The bill would allow general election voters this fall to weigh in on allowing a judge to deny bail to defendants deemed dangerous to society. Under the amendment, defendants who don’t present a danger to society could not be held if the only thing keeping them in jail was a lack of money
The House Judiciary Committee passed the bill 7-2, with Reps. Zach Cook, R-Ruidoso, and David Adkins, R-Albuquerque, casting to only dissenting votes.
The bill has support from criminal defense attorney organizations, public defender offices, civil liberty groups and city and county organizations. New Mexico Supreme Court Justice Charles Daniels testified for the bill, acting as the expert witness for sponsors Sen. Peter Wirth, D-Santa Fe, and Rep. Antonio “Moe” Maestas, D-Albuquerque.
The bill, in fact, originated from an ad hoc committee of the state Supreme Court.
House Minority Leader Brian Egolf, D-Santa Fe, called Daniels’ advocacy for the bill “extraordinary and rare.”
“This is about as vetted a bill as a bill gets,” Egolf said.
But consensus around the measure hasn’t stopped the bail bonds industry from warning of an impending doom. JD Bullington, a lobbyist for the American Bail Coalition, said the measure would have a “huge ramification” against the industry because bail bondsmen would lose customers.
He called it a part of a nationwide attack on the bail bonds industry.
“In other states that have tried this, they at least replaced the bail system by making up for it in state government,” he said. “This is a very, very serious decision.”
Most lawmakers on the panel, however, were unconvinced by these types of arguments.
“Clearly to the bondsmen this presents an existential threat,” Rep. Terry McMillan, R-Las Cruces, said. “I can’t find it in this legislation.”
House Majority Leader Nate Gentry, R-Albuquerque, said “by no means are we trying to run bail bonds out of business” and that the motivation was “to keep our state safe.”
“I want to be clear that this isn’t the brainchild of a criminal defense attorney or judicial activism,” Gentry said.
Others argued that bondsmen couldn’t lose business under provisions in the constitutional amendment because people who can’t afford bail bonds aren’t buying them anyway.
“It’s not like those are customers being taken away,” Egolf said.
Lisa Simpson, a lobbyist for Bernalillo County, told the committee that downtown Albuquerque’s metro court currently houses 513 people in jail a day because of their inability to pay bail. She said this costs county taxpayers $127 per person per day.
“Until you put numbers to it, it’s kind of theoretical,” Egolf said. “But then it’s like, ‘My God, $60,000 a day?’ Because this person can’t put up $50 once, everybody else has to put up $127 a day every day!”
Before giving what appeared to be a begrudging “yes” vote, Rep. Eliseo Alcon, D-Milan, brought up another concern—that the measure could take away a judge’s discretion by forcing the judge to decide how much money a defendant can afford.

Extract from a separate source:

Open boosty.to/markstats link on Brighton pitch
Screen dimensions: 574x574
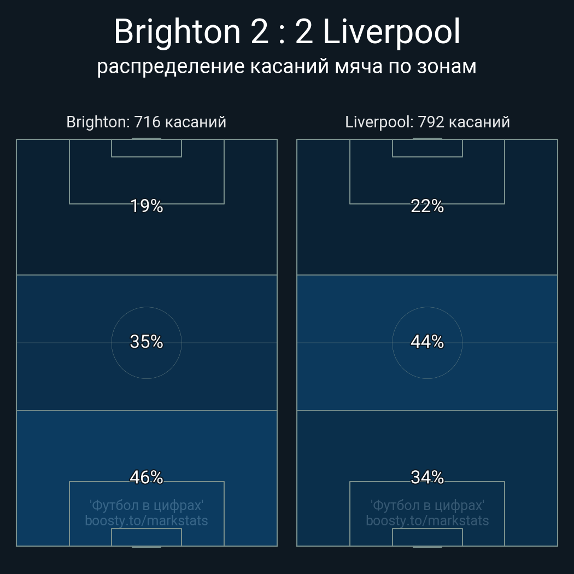(x=147, y=520)
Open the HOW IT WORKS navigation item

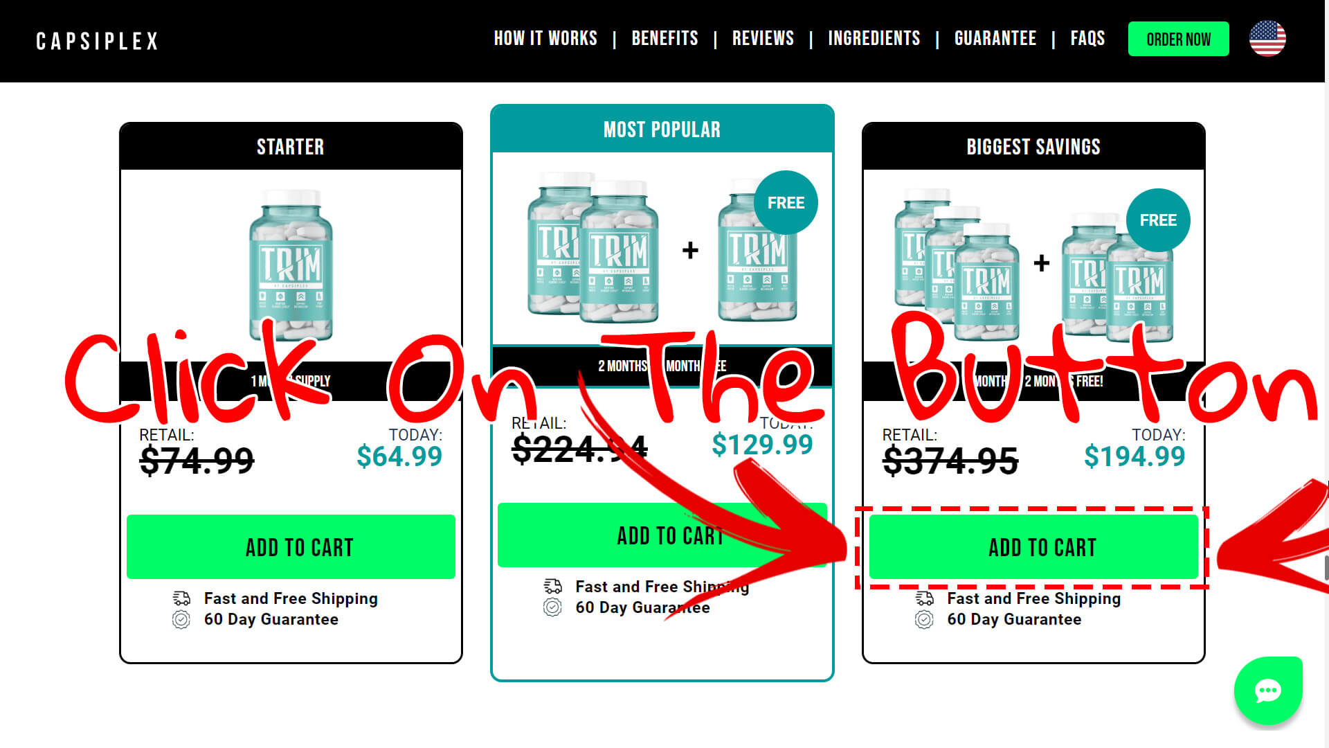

“You’re putting that judge in a spot where he or she has to make a decision based on how that person has a standard of living,” Alcon said.
Adkins said he couldn’t support the bill based on similar concerns Alcon mentioned.
Adkins is a sponsor of another bail reform constitutional amendment, though his version only allows judges to hold without bail those deemed dangerous and does not include the provision that says judges should release those who cannot pay.
Daniels countered that the law already compels judges to look into income. He also spoke concerns from bondsmen that the industry is responsible for tracking down defendants who post bond but then don’t show up for a court date.
“We have various tools for getting [defendants] to come back to court,” Daniels said.
In some cases, Daniels said, bondsmen do track defendants down, but not always.
The bill moves next to Senate Rules Committee.